Black looks paralyzed for half a second, and then says, "Goddamn right I want to kill it."

"Good man. Dumbledore, if you would?"

And the sword is handed over with an air of exasperation, the locket is placed on the floor, the sword comes down--that noise again, it makes Snape's teeth ache--and it's over.

"Sirius," Albus says after a moment, while Black is still panting and holding the sword. "If you wouldn't mind, I'd like to have a word with our young friend here."

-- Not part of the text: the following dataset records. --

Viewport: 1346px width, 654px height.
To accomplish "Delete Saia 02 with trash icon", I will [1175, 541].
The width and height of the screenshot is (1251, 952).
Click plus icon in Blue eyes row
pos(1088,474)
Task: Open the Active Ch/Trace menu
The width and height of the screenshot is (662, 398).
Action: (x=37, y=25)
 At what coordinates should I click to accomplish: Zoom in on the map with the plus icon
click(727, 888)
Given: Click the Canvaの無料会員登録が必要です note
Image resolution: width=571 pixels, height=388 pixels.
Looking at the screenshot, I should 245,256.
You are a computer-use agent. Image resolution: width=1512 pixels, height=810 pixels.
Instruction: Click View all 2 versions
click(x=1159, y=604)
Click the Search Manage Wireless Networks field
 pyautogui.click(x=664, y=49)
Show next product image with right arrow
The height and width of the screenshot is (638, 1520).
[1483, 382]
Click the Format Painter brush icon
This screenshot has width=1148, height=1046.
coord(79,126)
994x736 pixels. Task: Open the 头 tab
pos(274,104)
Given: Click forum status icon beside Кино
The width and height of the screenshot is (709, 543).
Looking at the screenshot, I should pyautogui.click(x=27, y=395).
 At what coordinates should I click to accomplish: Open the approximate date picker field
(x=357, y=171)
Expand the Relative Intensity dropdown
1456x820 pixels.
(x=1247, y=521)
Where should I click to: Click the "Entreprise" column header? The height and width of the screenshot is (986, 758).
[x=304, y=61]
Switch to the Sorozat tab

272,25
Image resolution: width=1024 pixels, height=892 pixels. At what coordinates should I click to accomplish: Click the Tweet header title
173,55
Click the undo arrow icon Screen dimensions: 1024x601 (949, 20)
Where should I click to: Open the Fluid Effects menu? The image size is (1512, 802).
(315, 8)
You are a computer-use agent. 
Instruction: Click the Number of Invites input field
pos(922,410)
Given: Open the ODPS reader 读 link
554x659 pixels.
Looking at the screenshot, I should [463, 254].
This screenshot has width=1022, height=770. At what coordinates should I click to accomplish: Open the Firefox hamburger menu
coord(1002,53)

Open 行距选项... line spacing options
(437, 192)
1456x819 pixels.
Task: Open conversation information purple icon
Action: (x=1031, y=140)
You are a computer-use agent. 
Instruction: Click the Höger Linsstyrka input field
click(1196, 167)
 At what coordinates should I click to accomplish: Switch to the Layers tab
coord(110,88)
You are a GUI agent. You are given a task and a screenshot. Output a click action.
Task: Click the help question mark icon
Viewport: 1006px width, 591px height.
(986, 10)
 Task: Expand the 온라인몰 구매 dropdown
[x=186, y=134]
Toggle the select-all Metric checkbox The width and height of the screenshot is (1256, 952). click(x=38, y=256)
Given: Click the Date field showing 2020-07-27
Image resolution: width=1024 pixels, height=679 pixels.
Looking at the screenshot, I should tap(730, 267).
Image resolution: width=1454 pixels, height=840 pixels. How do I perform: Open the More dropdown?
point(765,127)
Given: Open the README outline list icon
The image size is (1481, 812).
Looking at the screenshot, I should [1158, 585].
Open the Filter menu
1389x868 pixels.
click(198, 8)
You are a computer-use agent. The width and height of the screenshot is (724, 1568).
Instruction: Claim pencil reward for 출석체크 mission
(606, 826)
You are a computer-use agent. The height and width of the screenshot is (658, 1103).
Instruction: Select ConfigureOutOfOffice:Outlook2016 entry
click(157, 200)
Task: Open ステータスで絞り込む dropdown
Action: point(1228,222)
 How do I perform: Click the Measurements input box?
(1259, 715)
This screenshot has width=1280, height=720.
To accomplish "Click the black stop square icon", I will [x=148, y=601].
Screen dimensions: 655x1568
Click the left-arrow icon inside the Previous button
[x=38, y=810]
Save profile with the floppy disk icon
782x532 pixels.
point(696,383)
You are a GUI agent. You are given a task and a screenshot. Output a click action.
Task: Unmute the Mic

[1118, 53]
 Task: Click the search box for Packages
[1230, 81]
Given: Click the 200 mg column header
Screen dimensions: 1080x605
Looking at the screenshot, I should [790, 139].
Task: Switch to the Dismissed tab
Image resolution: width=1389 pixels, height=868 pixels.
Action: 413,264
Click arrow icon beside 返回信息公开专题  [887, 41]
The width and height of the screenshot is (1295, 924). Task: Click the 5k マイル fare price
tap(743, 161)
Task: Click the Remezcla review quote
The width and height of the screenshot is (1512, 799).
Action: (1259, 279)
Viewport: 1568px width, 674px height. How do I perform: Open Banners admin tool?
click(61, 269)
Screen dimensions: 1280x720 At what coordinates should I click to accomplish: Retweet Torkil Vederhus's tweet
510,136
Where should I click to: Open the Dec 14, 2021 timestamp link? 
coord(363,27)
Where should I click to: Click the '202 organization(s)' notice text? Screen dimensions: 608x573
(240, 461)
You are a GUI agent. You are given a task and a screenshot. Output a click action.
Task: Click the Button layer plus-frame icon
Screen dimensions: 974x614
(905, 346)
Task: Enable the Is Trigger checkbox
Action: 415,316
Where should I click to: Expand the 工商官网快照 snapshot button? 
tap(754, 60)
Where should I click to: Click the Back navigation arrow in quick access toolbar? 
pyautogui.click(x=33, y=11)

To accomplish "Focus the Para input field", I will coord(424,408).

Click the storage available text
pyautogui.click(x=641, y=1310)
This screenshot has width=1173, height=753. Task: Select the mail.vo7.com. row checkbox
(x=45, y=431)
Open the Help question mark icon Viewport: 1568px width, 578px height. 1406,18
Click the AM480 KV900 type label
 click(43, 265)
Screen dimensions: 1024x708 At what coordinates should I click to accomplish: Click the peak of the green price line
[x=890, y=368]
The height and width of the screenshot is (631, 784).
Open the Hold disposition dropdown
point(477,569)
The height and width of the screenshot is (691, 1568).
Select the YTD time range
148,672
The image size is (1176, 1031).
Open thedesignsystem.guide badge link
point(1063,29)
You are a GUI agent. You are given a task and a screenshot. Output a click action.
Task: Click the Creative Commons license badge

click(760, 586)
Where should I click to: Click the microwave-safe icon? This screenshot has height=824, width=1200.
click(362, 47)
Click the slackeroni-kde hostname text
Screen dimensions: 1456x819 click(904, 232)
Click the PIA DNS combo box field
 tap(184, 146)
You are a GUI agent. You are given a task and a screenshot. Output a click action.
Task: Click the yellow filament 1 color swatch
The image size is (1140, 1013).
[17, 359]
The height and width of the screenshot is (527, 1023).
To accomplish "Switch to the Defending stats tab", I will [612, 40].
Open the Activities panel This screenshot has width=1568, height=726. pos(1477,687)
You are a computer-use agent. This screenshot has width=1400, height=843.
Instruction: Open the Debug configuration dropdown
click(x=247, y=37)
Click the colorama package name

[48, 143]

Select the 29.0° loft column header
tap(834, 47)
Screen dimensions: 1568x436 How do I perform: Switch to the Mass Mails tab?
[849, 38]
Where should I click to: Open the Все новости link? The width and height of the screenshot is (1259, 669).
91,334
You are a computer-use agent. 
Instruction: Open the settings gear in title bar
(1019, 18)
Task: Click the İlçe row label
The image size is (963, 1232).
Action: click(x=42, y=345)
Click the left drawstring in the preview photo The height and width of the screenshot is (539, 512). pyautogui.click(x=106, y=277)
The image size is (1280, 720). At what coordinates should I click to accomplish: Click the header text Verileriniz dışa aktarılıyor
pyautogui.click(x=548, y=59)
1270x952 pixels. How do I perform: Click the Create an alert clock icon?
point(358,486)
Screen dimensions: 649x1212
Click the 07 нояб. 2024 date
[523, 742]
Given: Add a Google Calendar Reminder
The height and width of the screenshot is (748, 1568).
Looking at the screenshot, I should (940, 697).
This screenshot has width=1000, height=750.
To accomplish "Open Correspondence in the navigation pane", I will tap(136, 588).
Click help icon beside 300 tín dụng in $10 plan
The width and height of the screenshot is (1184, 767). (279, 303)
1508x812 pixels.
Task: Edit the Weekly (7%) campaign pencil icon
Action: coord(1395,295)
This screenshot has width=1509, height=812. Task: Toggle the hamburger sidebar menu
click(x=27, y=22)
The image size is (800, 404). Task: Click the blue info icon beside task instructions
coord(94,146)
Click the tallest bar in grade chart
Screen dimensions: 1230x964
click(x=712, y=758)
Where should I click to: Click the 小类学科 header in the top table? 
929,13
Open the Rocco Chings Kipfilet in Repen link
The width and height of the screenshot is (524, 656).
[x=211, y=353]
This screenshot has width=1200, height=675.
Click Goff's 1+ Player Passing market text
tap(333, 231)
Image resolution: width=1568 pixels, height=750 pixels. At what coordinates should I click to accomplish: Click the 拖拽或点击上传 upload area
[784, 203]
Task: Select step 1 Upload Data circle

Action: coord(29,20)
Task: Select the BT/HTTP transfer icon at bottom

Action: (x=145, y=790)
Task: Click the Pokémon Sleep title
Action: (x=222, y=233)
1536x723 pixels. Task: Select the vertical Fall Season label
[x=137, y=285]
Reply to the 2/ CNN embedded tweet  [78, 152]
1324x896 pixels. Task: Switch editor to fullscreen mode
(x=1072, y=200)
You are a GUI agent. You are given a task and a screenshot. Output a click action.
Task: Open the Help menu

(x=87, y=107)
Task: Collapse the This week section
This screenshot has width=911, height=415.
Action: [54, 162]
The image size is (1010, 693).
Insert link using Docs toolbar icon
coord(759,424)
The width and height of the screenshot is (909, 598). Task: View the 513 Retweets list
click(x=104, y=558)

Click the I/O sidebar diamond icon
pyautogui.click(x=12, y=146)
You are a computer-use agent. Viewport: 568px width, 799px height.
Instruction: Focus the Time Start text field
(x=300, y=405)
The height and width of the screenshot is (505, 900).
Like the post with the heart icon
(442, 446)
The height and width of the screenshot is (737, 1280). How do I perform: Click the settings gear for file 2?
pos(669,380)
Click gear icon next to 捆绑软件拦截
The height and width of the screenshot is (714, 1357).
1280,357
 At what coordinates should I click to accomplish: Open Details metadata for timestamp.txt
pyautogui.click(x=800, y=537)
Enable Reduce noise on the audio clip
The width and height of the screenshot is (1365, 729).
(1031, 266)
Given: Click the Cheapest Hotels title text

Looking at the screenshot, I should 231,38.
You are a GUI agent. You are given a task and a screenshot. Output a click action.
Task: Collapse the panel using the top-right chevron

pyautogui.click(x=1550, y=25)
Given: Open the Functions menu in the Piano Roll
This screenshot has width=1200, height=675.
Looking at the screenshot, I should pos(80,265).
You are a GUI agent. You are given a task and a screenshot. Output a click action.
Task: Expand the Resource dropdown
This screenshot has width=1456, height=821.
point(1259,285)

"I don't even know your name," Black says, seeming dazed. "And I want to know more about Reg. How he died."

Delphi smiles that dimpled smile again. "I'll tell you whatever you want in exchange for sending Harry Potter to Hogwarts for the summer to take additional training."

She must have been a Slytherin, Snape thinks. Or should have been.

"You're his legal guardian, after all," she goes on, even as Albus tilts his head in an expression Snape recognizes as a managed, muted kind of horror. It has been a trap and, for once, it closes around Albus. "You can give permission. Demand it, even."


"Sirius--" Albus begins.

She shrugs, cavalier. "You know he's going to have to fight. He doesn't have a choice. Even I can't prevent that, and I know everything."

"Everything?" Black says, appraising.

"Delphini--" Albus attempts, but he can't break through her loud, shrill voice.

"Give your consent and find out," she challenges, tossing her head towards Albus. "Tell him that's what you want for Harry." She looks at Snape. "You, get out. Dumbles here is going to want to have a go at me, now I’ve proved myself useful but less tractible than either of you sots, and he won’t want to do it in front of either of you."

Dumbledore bears an expression of forbearance overtop a deep wariness. “Quite right, Delphini.”

“Let’s get cracking on the inside of my skull, then. Oh, and Snape, I'll expect you back tomorrow evening, round about five or so. There's going to be an attempt on Harry Potter's life so don't be late."

Snape, for lack of anything better to do and any contradictory orders, trades places with Albus. The door shuts. One more kick, then another--a squelching sound of the wet trainer being wedged into the doorjamb--and the door is well and truly shut.